Instructions to follow: Write out the data that follows exactly, keeping every picture out.

Data under study:
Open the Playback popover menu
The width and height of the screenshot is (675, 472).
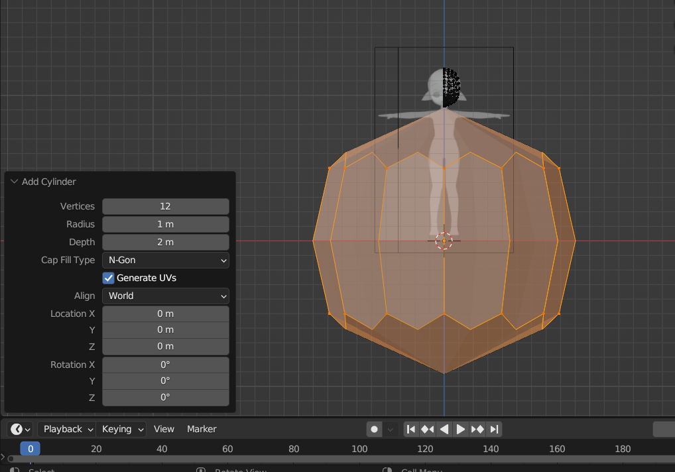tap(67, 429)
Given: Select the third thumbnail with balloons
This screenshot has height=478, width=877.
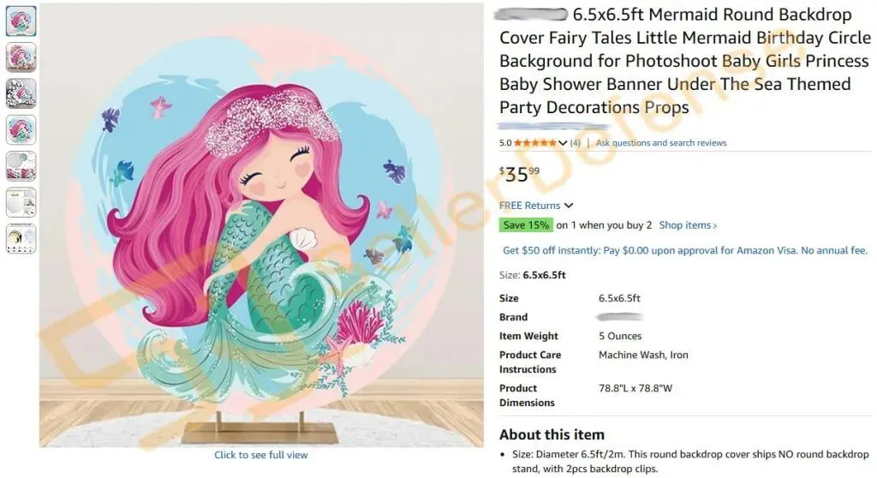Looking at the screenshot, I should [x=21, y=93].
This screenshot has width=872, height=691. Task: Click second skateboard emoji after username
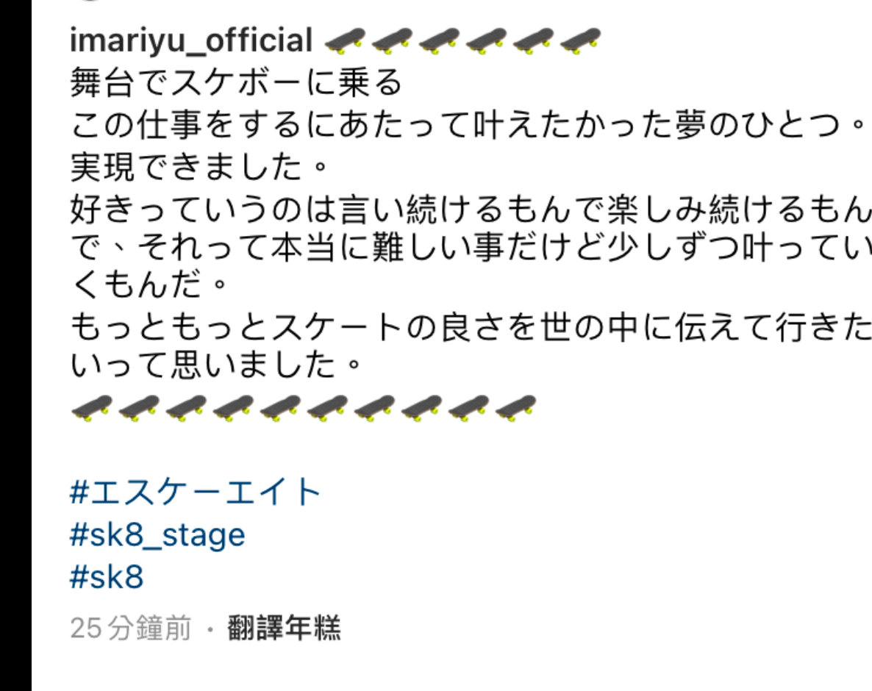click(x=391, y=41)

Task response:
Open the Playback popover menu
The width and height of the screenshot is (675, 472).
tap(67, 429)
Given: Select the third thumbnail with balloons
This screenshot has height=478, width=877.
Looking at the screenshot, I should [x=21, y=93].
This screenshot has width=872, height=691. Task: Click second skateboard emoji after username
click(x=391, y=41)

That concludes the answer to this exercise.